Intelligenza artificiale, Pedrazzi di UniBs: «Investire nell’educazione»

Giorgio Pedrazzi insegna Diritto privato comparato all’Università degli Studi di Brescia, dove è referente del corso di laurea magistrale in Scienze giuridiche dell’innovazione e della Sostenibilità.
Professor Pedrazzi, perché è importante proteggere i dati personali che forniamo all’AI?
Una delle ragioni è che, come spiega l’economista e data scientist Seth Stephens-Davidowitz nel suo libro «La macchina della verità», le persone tendono a essere molto più sincere con le macchine che con gli esseri umani e spesso forniamo informazioni personali senza rendercene pienamente conto. È proprio questa sincerità che permette alle piattaforme di creare un profilo dettagliato di chi siamo. Questi però possono essere anche usati per influenzare le nostre decisioni. Quando la profilazione avviene senza trasparenza e senza il nostro consenso, diventa una minaccia per la nostra privacy e per la nostra libertà.

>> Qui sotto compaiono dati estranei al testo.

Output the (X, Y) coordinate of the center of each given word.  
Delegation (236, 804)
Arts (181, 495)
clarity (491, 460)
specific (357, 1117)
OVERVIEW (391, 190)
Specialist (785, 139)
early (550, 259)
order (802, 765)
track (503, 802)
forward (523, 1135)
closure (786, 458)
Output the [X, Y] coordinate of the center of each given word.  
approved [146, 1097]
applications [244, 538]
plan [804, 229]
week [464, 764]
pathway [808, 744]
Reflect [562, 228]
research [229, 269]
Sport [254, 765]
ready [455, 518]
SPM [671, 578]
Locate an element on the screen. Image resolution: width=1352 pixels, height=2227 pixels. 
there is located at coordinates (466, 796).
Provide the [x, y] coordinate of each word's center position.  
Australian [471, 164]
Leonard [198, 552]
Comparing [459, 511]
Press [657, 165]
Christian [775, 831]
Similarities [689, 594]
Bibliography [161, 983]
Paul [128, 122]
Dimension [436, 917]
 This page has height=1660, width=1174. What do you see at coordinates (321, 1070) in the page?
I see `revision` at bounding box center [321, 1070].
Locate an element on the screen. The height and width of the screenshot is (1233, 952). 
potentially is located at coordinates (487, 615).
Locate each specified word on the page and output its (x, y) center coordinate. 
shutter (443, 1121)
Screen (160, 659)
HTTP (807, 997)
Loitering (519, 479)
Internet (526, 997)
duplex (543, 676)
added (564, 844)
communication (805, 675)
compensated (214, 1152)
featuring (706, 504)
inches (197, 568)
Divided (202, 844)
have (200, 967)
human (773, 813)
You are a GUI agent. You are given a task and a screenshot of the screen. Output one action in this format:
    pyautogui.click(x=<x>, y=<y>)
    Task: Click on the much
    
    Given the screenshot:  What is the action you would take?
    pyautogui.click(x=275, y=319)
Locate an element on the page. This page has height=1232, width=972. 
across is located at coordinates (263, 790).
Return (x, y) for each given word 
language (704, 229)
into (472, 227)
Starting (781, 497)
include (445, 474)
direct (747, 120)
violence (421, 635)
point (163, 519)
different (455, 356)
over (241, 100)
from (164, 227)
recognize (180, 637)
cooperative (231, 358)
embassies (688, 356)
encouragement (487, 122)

I dati che forniamo all’intelligenza artificiale possono diventare pubblici o possono essere condivisi anche con terzi?
No, non possono essere diffusi pubblicamente, né essere condivisi con terzi senza il nostro consenso, ma molto dipende da come configuriamo i servizi di intelligenza artificiale che utilizziamo. Ci sono situazioni in cui i dati possono essere condivisi con terze parti, ad esempio, se diamo il consenso a questo trasferimento accettando con leggerezza i termini di servizio di un’applicazione. Il mio consiglio è sempre quello di limitare i dati forniti, condividendo soltanto le informazioni strettamente necessarie per utilizzare il servizio.
Adesso com’è regolamentato l’utilizzo dell’intelligenza artificiale? Siamo ancora in una fase in cui è concesso tutto o esistono già delle regole?
L’ambito dell’intelligenza artificiale non è un Far West senza regole. Al contrario, esistono già normative che ne regolano l’applicazione in molte parti del mondo. In Europa, ad esempio, l’AI Act, una normativa specifica sull’intelligenza artificiale, classifica i sistemi di AI in base al rischio e impone requisiti molto rigorosi per quelli considerati più pericolosi. Tra il 2026 e il 2027 saranno introdotti ulteriori requisiti tecnici severi per i sistemi. Nella Strategia Digitale Europea il Gdpr resta comunque la prima linea di difesa sui dati personali.
Sulla tutela della proprietà intellettuale come si comporta l’intelligenza artificiale?
Se si carica un prodotto su piattaforme di AI, questo non diventa automaticamente di dominio pubblico. La proprietà intellettuale resta in capo all’autore, ma la segretezza scompare. Se si vuole impedire che un’opera venga utilizzata per addestrare sistemi di intelligenza artificiale, si può aggiungere un avviso chiaro che vieta l’estrazione automatica di dati.
Riusciremo in futuro a gestire l’intelligenza artificiale o verremo in qualche modo sopraffatti?
Sul piano etico e morale, il governo dell’AI è la sfida del nostro decennio. Le leggi non bastano. Dobbiamo anche investire nell’educazione digitale, insegnando alle persone a usare l’intelligenza artificiale in modo consapevole.